El trabajo es para Marx “la condición básica y fundamental de toda vida humana”. Podemos decir que el trabajo ha creado al propio hombre -dejando atrás el reino animal- y ha devenido condición humana. Sostiene “que la combinación del trabajo productivo con la enseñanza desde una edad temprana es uno de los más potentes medios de transformación de la sociedad actual”. Era la época en que la teoría y la práctica, el cerebro y la mano, el estudio y el trabajo debían acortar distancias. Este es el hilo del que tira Marx.
Legitima la tendencia de la industria moderna a incorporar a niños y jóvenes, aunque bajo el régimen capitalista -sostiene- ha sido deformada hasta llegar a ser una abominación. Marx pensaba en una jornada de 2 horas para los niños con las protecciones jurídicas necesarias para que el trabajo sea un goce y no martirio. Tenía -además- una exigencia insoslayable de luchar contra toda forma de perversión que se de en el ejercicio concreto del mismo.
No discutimos, entonces, la valía axiológica, la esencia ética y la potencialidad humanizadora que tiene el trabajo en los procesos de humanización de la especie. Pero humanizar -escribe Alejandro Cussiánovich- significa que las condiciones en que se realice lleguen a ser compatibles con el ideal de sujeto, de persona, con el proyecto amplio de vida digna. Hablar de humanizar -entonces- implica el reconocimiento del valor del trabajo como goce de un derecho y que no sea -paradojalmente- negado en su ejercicio. El Capitalismo hace imposible el goce y transforma el trabajo en una existencia lacerante.
Rousseau escribe que el entendimiento humano viene a través de los sentidos, la primera razón del hombre es una razón sensitiva, y de este modo los primeros maestros en filosofía son nuestros pies, nuestras manos, nuestros ojos. La mirada de los niños sobre la miseria de sus padres, sus hermanos, todos los sentidos sin parpadear en un cuarto de conventillo, que era dormitorio, comedor, cocina y patio, mientras la Singer jadea en el fondo, y la pantalonera trabaja por pieza.

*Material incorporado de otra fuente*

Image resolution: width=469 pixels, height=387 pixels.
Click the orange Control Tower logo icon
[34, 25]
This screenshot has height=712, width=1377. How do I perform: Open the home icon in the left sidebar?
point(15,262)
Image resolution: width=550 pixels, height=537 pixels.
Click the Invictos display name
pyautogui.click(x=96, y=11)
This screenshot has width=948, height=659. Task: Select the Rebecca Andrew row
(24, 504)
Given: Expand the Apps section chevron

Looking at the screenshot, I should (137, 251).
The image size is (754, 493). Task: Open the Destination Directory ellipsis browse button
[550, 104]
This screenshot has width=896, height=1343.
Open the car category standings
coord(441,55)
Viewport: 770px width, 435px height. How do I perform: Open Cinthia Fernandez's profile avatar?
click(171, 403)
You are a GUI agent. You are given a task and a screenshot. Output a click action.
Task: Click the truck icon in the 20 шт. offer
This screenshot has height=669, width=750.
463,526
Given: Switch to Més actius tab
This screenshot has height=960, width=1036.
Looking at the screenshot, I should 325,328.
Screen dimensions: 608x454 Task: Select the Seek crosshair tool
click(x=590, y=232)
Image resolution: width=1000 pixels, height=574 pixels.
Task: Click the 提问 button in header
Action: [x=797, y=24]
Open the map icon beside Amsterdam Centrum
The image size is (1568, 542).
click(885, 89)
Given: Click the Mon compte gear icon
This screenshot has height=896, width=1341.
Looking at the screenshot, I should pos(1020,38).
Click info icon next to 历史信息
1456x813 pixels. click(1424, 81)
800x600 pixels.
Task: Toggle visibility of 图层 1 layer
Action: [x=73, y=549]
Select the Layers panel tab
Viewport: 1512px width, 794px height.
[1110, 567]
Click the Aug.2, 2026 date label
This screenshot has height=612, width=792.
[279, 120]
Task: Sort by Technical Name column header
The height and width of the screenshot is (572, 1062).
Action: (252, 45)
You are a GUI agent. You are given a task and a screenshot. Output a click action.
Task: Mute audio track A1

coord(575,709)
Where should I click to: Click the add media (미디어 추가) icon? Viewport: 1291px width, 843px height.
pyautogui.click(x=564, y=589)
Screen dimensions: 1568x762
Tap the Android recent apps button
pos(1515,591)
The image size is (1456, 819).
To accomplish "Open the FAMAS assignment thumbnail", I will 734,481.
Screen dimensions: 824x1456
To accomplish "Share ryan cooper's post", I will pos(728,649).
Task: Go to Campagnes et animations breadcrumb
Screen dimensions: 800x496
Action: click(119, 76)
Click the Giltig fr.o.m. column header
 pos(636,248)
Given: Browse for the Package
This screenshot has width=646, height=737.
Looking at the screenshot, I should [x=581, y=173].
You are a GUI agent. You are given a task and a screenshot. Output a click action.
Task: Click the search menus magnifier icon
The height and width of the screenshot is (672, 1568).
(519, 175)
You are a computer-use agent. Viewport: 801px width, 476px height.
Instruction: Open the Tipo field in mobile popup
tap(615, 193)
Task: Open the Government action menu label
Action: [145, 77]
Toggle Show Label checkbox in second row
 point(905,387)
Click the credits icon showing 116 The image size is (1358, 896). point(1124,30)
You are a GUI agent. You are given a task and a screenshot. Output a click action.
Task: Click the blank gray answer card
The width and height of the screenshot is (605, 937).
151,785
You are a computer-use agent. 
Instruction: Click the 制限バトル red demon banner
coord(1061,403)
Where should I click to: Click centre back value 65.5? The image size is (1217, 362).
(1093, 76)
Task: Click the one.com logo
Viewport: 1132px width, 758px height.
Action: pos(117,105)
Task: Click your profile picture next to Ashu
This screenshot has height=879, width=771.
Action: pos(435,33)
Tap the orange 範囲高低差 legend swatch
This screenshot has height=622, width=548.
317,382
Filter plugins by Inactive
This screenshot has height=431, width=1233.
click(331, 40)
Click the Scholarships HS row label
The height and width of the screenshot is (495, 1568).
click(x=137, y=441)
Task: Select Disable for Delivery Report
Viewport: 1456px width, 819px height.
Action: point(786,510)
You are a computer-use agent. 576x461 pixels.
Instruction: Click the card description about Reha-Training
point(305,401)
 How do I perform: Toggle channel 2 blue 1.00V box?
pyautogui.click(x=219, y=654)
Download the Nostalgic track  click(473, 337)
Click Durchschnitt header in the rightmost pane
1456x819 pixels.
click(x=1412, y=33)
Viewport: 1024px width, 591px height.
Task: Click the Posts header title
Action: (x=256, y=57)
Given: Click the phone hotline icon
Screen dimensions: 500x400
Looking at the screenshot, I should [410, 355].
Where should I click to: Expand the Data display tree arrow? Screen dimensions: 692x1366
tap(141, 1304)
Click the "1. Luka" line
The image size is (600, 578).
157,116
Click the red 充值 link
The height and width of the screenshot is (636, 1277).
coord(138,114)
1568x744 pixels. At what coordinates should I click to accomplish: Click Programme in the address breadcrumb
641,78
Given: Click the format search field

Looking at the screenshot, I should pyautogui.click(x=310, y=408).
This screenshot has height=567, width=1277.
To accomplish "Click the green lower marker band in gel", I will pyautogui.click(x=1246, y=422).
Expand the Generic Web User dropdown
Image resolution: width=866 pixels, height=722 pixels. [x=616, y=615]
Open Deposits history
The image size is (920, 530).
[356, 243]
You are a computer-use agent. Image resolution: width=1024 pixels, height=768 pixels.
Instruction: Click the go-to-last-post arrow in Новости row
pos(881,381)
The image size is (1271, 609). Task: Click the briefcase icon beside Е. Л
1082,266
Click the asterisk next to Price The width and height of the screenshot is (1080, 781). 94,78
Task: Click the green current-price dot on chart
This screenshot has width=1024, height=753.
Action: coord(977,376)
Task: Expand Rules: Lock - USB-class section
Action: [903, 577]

Cuando escribimos de los niños pobres, de los de carne y hueso, la pobreza deja de ser apenas una temática objeto de estudio, de la estadística, de cifras. Estos referentes adquieren geografía humana, se revisten de los distintos colores de la piel, de las desigualdades sociales y de género, del olor y talla del hambre. Niños y padres domiciliados en la penuria de los inquilinatos, en esa pobreza que golpea las razones de la esperanza, de la fiesta, del juego, la que hace que Aníbal Latino escriba en 1886 “los filósofos trataron de pedirle a la propiedad su fe de bautismo con el objeto de averiguar hasta qué punto era hija legítima del derecho y la equidad”.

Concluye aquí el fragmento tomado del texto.